#### [ARTICLE]
--- --- ---

Tuesday, September 6, 2011

MrsDrPoe: Conservation of Momentum, Part VI

Good morning to you all and welcome to Thesis Tuesday on the blog!  Today we'll be discussing the last segment of the conservation of momentum equation: an example using the inviscid reduction of its differential form (i.e. the Bernoulli Equation).

Example: Water flows from the faucet on the first floor of the building shown in the figure below with a maximum velocity of 20 ft/s.  For steady, inviscid flow, determine the maximum water velocity from the basement faucet and from the faucet on the second floor (assume each floor is 12 feet tall).

Given: V1max = 20 ft/s, hf = 12 ft, hgf = 4 ft, gammawater = 62.4 lbf/(ft*ft*ft), rhowater = 1.94 slugs/(ft*ft*ft)

Find: V2max, Vbmax

Assumptions: inviscid, steady, incompressible flow along a streamline, no outside forces, water exits faucet as a free jet


Because of our assumptions, we can immediately employ the Bernoulli equation between each set of two points without consideration for the continuity equation, etc.

a) Between floors 1 and 2

p1 + 0.5*rhowater*V1*V1 + gammawater*z1 = p2 + 0.5*rhowater*V2*V2 + gammawater*z2

We can rearrange the equation algebraically to solve for V2 (the velocity from the second floor faucet):

V2 = sqrt((p1 - p2 + 0.5*rhowater*V1*V1 + gammawater*z1 - gammawater*z2)/0.5*rhowater)

--- --- ---

Interface element rows

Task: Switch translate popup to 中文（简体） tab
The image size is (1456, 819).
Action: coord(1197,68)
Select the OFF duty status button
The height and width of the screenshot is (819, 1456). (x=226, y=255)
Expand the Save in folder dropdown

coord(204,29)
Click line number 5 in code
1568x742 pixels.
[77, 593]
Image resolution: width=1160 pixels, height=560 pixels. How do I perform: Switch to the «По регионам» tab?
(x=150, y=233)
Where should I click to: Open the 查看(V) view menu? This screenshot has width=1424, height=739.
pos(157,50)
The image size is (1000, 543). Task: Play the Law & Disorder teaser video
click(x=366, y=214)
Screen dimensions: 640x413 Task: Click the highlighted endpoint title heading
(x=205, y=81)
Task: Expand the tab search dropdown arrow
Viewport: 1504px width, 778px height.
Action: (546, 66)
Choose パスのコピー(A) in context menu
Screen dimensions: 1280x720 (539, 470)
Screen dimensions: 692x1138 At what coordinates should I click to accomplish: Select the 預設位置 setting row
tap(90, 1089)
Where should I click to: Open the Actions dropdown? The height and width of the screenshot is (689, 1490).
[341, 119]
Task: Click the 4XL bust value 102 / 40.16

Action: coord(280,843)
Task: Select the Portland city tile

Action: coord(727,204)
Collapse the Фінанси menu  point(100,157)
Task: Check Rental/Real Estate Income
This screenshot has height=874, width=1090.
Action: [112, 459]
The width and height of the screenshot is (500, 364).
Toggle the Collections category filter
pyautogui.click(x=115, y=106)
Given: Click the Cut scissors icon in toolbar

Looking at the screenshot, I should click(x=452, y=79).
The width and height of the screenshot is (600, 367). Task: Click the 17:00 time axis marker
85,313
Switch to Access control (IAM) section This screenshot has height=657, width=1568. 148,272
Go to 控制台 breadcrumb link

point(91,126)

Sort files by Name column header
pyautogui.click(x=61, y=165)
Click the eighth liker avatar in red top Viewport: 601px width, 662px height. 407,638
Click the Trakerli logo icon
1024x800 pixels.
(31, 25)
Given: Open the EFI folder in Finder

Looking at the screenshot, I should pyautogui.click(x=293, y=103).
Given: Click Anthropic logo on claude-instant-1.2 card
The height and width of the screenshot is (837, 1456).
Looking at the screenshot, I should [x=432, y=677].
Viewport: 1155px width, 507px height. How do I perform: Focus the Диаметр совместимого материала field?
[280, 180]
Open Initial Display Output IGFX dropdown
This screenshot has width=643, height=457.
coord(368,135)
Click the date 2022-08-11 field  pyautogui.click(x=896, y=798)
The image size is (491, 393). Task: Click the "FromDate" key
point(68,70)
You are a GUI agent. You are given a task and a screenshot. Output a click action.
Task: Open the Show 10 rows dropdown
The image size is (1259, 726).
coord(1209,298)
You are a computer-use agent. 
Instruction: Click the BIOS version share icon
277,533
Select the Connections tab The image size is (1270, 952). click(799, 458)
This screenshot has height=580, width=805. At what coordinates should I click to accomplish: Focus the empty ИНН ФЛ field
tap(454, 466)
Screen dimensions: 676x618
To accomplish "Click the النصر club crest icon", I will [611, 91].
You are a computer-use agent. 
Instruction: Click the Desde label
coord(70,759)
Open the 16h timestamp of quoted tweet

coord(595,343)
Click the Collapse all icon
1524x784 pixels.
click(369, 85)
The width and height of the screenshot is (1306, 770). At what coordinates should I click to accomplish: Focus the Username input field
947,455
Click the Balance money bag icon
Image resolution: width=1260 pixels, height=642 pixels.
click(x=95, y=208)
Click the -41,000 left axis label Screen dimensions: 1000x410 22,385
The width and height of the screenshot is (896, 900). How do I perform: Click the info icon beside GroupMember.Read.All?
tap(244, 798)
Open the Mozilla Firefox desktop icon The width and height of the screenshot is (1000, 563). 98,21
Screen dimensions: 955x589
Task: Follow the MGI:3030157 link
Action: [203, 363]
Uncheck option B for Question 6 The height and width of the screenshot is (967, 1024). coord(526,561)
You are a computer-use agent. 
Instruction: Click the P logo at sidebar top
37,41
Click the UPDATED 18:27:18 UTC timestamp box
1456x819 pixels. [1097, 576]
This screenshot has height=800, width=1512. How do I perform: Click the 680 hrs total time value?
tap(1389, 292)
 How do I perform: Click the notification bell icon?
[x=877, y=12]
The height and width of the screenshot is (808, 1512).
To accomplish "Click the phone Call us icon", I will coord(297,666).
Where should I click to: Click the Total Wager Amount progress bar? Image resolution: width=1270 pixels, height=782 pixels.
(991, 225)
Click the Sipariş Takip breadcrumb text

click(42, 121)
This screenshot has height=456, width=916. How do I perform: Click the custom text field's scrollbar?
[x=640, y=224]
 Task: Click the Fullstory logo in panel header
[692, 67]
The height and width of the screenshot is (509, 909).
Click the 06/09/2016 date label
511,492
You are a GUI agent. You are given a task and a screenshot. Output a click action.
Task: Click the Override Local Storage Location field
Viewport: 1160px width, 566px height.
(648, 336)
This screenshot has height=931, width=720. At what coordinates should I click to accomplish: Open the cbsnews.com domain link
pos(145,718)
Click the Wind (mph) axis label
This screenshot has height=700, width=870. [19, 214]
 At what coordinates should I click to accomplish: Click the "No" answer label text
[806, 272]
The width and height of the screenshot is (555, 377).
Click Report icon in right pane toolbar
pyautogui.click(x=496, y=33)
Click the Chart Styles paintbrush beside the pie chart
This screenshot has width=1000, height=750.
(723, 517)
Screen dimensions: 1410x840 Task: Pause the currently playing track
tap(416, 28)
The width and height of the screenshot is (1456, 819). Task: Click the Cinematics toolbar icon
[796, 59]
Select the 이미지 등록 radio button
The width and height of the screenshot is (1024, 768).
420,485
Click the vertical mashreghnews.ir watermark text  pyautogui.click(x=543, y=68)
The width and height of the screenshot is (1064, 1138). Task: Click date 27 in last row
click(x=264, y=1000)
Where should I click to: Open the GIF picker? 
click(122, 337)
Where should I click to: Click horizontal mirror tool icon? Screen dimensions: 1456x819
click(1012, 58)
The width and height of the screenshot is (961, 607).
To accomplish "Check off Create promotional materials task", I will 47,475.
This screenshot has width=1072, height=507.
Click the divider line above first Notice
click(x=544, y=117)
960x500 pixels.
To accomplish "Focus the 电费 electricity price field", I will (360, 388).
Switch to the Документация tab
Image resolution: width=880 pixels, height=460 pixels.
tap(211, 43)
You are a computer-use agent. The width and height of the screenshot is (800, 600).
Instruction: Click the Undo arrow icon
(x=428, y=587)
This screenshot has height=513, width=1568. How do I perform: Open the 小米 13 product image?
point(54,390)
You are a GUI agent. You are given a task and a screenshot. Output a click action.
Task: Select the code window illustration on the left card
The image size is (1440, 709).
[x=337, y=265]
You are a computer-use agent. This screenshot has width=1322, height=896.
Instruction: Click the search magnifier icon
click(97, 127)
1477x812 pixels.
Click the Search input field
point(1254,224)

--- --- ---

#### [GOALS]
[1] According to the blog post on conservation of momentum, how tall is each floor of the building assumed to be?
[2] Duplicate the passage of the blog post on conservation of momentum starting with "Tuesday, September 6, 2011" and going on through "rhowater = 1.94 slugs/(ft*ft*ft)".

#### [THE SOLUTIONS]
[1] Each floor is assumed to be 12 feet tall.

[2]
Tuesday, September 6, 2011

MrsDrPoe: Conservation of Momentum, Part VI

Good morning to you all and welcome to Thesis Tuesday on the blog!  Today we'll be discussing the last segment of the conservation of momentum equation: an example using the inviscid reduction of its differential form (i.e. the Bernoulli Equation).

Example: Water flows from the faucet on the first floor of the building shown in the figure below with a maximum velocity of 20 ft/s.  For steady, inviscid flow, determine the maximum water velocity from the basement faucet and from the faucet on the second floor (assume each floor is 12 feet tall).

Given: V1max = 20 ft/s, hf = 12 ft, hgf = 4 ft, gammawater = 62.4 lbf/(ft*ft*ft), rhowater = 1.94 slugs/(ft*ft*ft)